DeepCoder - amosproj/amos2025ss04-ai-driven-testing GitHub Wiki
Important Facts
- Available with 1.5 or 14 billion parameters (14 probably too much, 1.5 should run on anything)
- Trained with focus on coding
- Results looking not that promising compared to f.e. qwen2.5-coder but its fast
- MIT License
DeepCoder is a code reasoning model developed through a collaboration between Agentica and Together AI. It is finetuned from DeepSeek-R1-Distilled-Qwen-14B using distributed reinforcement learning (RL) methods, and is released as a preview model for evaluation and research purposes.
🔍 Overview
DeepCoder is based on a 14-billion parameter architecture and focuses on improving code understanding and reasoning tasks.
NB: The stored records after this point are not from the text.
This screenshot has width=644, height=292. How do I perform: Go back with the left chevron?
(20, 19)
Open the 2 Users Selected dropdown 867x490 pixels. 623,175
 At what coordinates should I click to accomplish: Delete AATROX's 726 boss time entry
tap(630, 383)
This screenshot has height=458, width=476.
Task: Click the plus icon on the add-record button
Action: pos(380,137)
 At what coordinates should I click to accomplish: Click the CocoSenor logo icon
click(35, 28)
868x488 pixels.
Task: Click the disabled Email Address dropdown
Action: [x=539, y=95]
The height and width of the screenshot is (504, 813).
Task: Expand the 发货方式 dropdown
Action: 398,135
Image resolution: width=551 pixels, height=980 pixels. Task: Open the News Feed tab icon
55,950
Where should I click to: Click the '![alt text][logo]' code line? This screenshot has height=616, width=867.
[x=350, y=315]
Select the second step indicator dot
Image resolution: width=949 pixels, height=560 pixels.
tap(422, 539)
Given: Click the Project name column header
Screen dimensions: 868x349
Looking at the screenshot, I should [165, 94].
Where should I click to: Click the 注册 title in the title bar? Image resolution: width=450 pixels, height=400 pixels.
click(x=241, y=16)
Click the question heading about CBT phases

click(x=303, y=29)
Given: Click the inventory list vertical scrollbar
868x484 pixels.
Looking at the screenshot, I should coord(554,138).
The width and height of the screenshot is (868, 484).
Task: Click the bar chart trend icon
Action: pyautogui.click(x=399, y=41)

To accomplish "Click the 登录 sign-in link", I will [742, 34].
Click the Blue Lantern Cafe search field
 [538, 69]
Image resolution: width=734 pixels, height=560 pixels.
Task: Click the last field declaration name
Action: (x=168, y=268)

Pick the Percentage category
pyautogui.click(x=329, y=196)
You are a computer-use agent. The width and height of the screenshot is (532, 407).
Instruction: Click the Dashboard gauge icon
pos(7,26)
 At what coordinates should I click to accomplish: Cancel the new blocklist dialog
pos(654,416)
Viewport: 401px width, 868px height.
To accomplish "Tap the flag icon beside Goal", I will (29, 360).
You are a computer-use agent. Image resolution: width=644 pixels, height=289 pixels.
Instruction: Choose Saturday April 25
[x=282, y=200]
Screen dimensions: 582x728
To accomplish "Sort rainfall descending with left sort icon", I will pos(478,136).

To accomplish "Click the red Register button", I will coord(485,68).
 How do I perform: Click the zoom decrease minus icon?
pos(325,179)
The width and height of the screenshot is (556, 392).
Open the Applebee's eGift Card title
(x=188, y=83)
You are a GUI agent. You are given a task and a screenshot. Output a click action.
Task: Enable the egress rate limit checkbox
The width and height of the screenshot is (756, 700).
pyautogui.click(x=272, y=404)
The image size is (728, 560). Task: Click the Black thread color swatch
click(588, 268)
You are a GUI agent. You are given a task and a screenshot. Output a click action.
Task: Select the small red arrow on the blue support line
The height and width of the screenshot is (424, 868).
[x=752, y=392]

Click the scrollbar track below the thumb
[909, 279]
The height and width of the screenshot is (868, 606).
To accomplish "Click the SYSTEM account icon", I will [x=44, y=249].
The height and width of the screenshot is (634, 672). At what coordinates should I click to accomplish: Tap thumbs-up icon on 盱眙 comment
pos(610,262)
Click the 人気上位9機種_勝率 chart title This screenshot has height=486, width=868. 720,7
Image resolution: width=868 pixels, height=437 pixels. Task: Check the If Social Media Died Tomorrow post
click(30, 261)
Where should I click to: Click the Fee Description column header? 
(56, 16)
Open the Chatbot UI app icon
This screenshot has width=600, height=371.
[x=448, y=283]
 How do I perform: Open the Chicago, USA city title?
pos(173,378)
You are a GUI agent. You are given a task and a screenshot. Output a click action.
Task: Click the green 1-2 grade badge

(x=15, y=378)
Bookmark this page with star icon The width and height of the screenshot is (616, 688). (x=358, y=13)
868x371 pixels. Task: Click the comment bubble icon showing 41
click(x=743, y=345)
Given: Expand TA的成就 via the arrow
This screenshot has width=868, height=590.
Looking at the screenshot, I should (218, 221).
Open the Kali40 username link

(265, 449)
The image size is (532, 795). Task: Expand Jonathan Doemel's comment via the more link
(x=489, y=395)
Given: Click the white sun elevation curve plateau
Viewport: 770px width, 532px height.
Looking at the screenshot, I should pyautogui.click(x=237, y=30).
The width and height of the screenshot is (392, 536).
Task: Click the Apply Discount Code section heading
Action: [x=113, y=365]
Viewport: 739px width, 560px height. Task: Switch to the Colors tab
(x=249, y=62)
It reaches 60.6% Pass@1 accuracy on LiveCodeBench, an 8% gain over its base model performance.
Its results are comparable to models like o3-mini-2025-01-031 (Low) and o1-2024-12-17, despite having fewer parameters.
🔧 Key Features
-
Code Reasoning Improvements:
Designed to handle multi-step programming tasks, algorithmic challenges, and more complex code generation cases. -
LiveCodeBench Performance:
Achieves 60.6% Pass@1 on LiveCodeBench, a notable improvement over baseline 14B models. -
Finetuning Strategy:
Built on DeepSeek-R1-Distilled-Qwen-14B and finetuned via distributed RL, focusing on better alignment with coding tasks. -
Resource Considerations:
With 14 billion parameters, the model targets a middle ground — aiming to deliver higher reasoning ability without the higher resource demands of 30B+ models. -
Preview Status:
Currently released as a preview, with potential for further refinements based on broader testing and feedback.
🧠 Architecture
DeepCoder uses a standard transformer-based architecture, initially optimized via distillation and later refined using reinforcement learning techniques.
The focus during training was on improving code reasoning chains rather than purely enhancing token prediction accuracy.